**BRIEF:** In the piece on lockdown silence, what caused the writer's tinnitus?

**DOCUMENT SECTION:**
It’s the silence that gets me. Our little house is close to the M32, M4, M5 and the main railway lines to all points north, west, south and east and depending on which way the wind is blowing, there’s usually a hum or a swish of traffic. And in our little village, there are usually cars starting up in the early hours and people walking off to work. Now, the world is grinding to a halt and it’s oh so quiet.
It is the silence I remember from long ago when growing up in Brislington, or Briz as us Briz folk still call it. There was traffic on the nearby A4, which in pre M4 days also happened to be the main road to London, but not remotely like the same level we don’t enjoy today. And as the evening came along, it was almost empty and silent. There were very few aircraft going in and out of Bristol Airport. A generation or so ago and we lived in a very different, far quieter world.
It reminds me of trips to Devon and Cornwall some thirty years ago when my partner and I would drive to quiet B&Bs in the middle of nowhere and beaches when the only noise was from waves washing over the sand and seagulls. Silence is sometimes golden.
It’s so quiet the loudest thing I can hear is my tinnitus caused by the popular beat combo outfit Airbourne at the Colston Hall a decade ago. Normally, the unwanted white noise can disappear into the general noise of life as we knew it. Now, it’s there all the time.
If the silence is eerie – and it is – then how about the blue skies? There have been times since last autumn when I wondered if the sun would ever shine on us again. Yet since the semi-lockdown has been imposed, the clouds have lifted. When the whole world seems darker, the skies above are brighter. As people become infected and, tragically, die the dark clouds have gone away.
Our senses are working overtime, with what we can see and what we can hear, although when it comes to touch, they’re not needed at all.
However, the peace we see, hear and feel is an illusion. A silent killer lurks unseen and many of us would settle for another year of rain if it meant it would go away. But it’s not going to go away yet.
It’s the silence that gets me. It takes me to a different place. I just wish it would take me to a different time when this is horrible nightmare was all over.

**DATASET:**
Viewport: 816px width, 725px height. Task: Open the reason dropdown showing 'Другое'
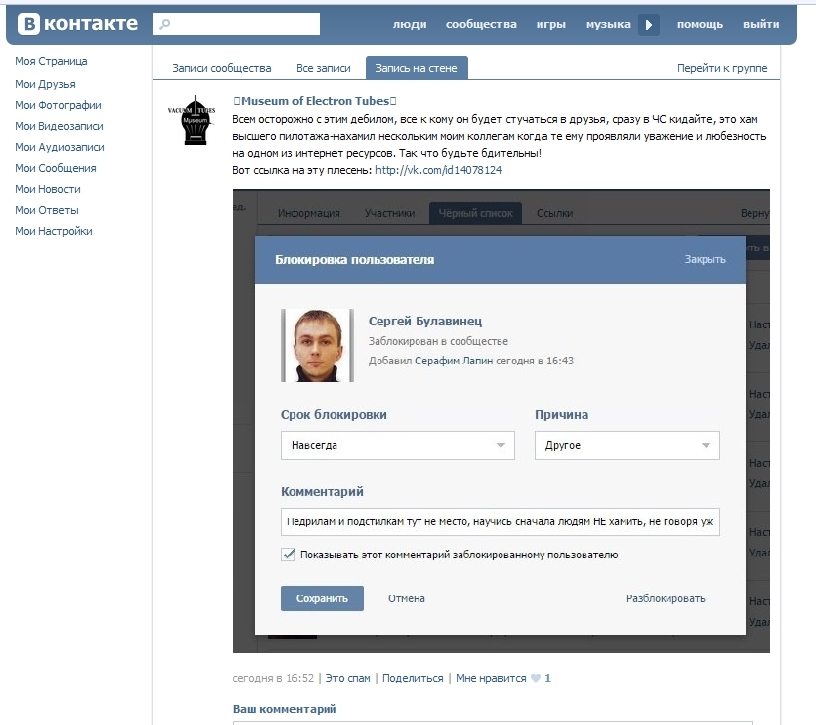coord(627,445)
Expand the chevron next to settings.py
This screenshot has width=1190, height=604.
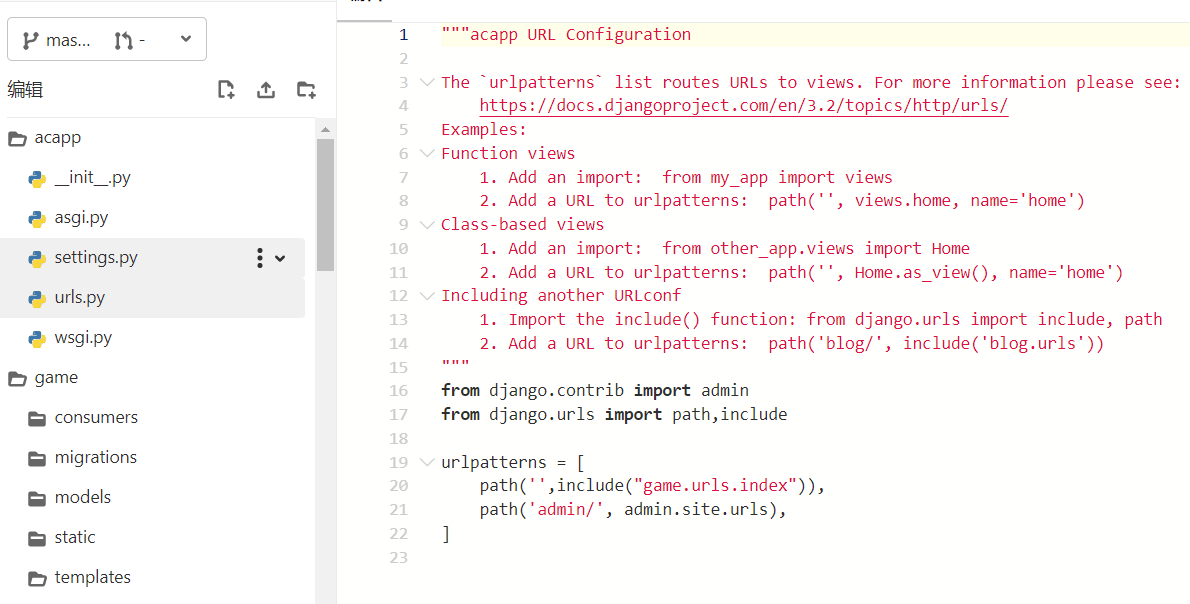click(280, 258)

**RESULT OF THE TASK:** A concert by Airbourne at the Colston Hall a decade ago.